> [DATASET RECORDS]:
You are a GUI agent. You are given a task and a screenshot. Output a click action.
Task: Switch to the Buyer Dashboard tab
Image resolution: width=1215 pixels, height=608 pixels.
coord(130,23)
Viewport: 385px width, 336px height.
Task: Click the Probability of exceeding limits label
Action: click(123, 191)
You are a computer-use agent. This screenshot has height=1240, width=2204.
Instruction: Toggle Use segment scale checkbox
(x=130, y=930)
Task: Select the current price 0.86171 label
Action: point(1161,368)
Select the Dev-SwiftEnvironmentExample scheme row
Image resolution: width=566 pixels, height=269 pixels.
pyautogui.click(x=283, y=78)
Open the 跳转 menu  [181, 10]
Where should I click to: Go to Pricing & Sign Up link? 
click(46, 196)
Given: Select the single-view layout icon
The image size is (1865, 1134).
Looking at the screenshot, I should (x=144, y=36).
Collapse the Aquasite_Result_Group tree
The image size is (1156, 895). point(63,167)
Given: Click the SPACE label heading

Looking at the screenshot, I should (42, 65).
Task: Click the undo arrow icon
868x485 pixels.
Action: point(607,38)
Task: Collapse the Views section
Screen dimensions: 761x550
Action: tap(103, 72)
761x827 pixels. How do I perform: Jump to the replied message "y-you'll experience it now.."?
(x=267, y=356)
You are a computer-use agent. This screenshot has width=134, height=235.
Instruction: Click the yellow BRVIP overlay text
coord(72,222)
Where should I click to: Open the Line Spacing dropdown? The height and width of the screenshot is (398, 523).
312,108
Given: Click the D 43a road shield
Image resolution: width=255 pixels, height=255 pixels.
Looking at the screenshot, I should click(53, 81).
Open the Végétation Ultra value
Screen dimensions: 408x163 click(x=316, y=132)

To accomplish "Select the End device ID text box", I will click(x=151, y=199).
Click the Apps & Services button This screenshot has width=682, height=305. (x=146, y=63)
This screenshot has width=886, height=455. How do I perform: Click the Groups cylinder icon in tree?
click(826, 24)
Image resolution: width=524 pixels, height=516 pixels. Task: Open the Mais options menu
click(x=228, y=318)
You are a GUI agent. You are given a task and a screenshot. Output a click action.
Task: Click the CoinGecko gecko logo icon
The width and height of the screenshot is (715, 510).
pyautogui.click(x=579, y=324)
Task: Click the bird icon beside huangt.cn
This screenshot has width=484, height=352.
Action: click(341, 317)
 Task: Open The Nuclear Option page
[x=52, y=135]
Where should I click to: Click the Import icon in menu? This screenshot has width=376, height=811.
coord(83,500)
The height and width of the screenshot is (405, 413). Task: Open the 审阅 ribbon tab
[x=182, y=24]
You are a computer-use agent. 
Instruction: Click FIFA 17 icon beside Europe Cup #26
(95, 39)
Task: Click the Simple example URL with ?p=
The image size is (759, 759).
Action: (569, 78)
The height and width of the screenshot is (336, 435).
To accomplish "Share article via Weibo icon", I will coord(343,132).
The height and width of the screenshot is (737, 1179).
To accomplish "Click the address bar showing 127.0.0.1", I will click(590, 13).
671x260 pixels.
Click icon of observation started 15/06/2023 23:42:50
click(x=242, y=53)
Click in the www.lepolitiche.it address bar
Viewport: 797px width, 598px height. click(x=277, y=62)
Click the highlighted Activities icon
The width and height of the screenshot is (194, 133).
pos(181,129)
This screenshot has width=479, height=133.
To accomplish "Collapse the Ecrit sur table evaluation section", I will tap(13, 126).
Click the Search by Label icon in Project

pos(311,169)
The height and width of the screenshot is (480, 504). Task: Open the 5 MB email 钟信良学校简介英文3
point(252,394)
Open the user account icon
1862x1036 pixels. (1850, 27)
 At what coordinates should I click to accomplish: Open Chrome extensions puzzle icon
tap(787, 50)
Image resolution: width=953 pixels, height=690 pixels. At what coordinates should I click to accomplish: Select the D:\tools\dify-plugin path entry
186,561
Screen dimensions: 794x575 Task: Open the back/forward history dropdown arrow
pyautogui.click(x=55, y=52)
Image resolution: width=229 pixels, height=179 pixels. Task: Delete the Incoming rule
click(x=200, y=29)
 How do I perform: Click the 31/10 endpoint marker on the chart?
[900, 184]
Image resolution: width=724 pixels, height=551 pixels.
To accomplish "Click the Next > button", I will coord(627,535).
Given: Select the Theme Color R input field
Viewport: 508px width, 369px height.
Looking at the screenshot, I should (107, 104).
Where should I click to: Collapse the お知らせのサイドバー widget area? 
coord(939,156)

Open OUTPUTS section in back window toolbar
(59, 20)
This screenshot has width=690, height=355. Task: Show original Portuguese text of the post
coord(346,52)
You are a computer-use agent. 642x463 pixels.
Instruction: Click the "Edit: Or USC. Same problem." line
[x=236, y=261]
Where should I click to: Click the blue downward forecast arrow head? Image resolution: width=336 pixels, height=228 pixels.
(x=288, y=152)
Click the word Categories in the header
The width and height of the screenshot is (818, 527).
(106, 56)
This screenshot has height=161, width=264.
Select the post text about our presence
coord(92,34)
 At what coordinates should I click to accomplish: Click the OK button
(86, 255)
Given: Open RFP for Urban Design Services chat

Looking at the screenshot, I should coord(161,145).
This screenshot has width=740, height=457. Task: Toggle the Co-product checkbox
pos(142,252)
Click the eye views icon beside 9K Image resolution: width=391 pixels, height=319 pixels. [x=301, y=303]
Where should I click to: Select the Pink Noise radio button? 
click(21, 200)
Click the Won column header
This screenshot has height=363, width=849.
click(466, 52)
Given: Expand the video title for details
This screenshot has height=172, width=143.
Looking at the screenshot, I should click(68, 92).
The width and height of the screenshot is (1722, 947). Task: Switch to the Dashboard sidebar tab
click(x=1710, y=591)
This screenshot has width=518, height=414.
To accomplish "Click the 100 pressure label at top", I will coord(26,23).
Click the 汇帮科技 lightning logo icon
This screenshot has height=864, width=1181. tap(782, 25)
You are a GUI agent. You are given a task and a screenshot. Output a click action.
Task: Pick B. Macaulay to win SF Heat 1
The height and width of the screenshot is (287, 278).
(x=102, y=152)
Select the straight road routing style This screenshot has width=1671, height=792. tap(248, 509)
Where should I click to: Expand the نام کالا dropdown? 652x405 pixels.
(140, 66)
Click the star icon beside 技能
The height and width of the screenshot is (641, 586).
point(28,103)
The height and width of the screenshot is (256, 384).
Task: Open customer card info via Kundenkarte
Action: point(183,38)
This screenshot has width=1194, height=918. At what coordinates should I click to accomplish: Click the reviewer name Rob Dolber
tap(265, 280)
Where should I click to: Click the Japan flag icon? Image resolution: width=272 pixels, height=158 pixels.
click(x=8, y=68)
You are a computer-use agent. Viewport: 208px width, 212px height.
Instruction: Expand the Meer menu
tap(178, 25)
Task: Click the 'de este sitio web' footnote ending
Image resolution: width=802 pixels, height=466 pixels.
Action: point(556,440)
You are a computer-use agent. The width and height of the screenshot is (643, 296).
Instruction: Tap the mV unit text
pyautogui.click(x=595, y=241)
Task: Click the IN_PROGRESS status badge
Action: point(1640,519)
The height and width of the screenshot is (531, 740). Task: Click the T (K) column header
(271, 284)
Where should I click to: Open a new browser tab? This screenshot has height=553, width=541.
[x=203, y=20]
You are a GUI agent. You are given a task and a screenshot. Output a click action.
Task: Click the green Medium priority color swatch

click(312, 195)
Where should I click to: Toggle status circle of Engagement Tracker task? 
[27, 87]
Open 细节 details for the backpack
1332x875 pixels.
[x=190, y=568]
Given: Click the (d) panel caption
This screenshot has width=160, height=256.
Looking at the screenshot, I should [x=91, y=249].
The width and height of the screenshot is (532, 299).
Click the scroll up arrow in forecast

> [TASK]: Echo the records exactly, starting with the line that contains "Open the 跳转" and going on through the line that contains "Click the Apps", both included.

> [SOLUTION TO THE PROBLEM]:
Open the 跳转 menu  [181, 10]
Where should I click to: Go to Pricing & Sign Up link? 
click(46, 196)
Given: Select the single-view layout icon
The image size is (1865, 1134).
Looking at the screenshot, I should (x=144, y=36).
Collapse the Aquasite_Result_Group tree
The image size is (1156, 895). point(63,167)
Given: Click the SPACE label heading

Looking at the screenshot, I should (42, 65).
Task: Click the undo arrow icon
868x485 pixels.
Action: point(607,38)
Task: Collapse the Views section
Screen dimensions: 761x550
Action: tap(103, 72)
761x827 pixels. How do I perform: Jump to the replied message "y-you'll experience it now.."?
(x=267, y=356)
You are a computer-use agent. This screenshot has width=134, height=235.
Instruction: Click the yellow BRVIP overlay text
coord(72,222)
Where should I click to: Open the Line Spacing dropdown? The height and width of the screenshot is (398, 523).
312,108
Given: Click the D 43a road shield
Image resolution: width=255 pixels, height=255 pixels.
Looking at the screenshot, I should click(53, 81).
Open the Végétation Ultra value
Screen dimensions: 408x163 click(x=316, y=132)

To accomplish "Select the End device ID text box", I will click(x=151, y=199).
Click the Apps & Services button This screenshot has width=682, height=305. (x=146, y=63)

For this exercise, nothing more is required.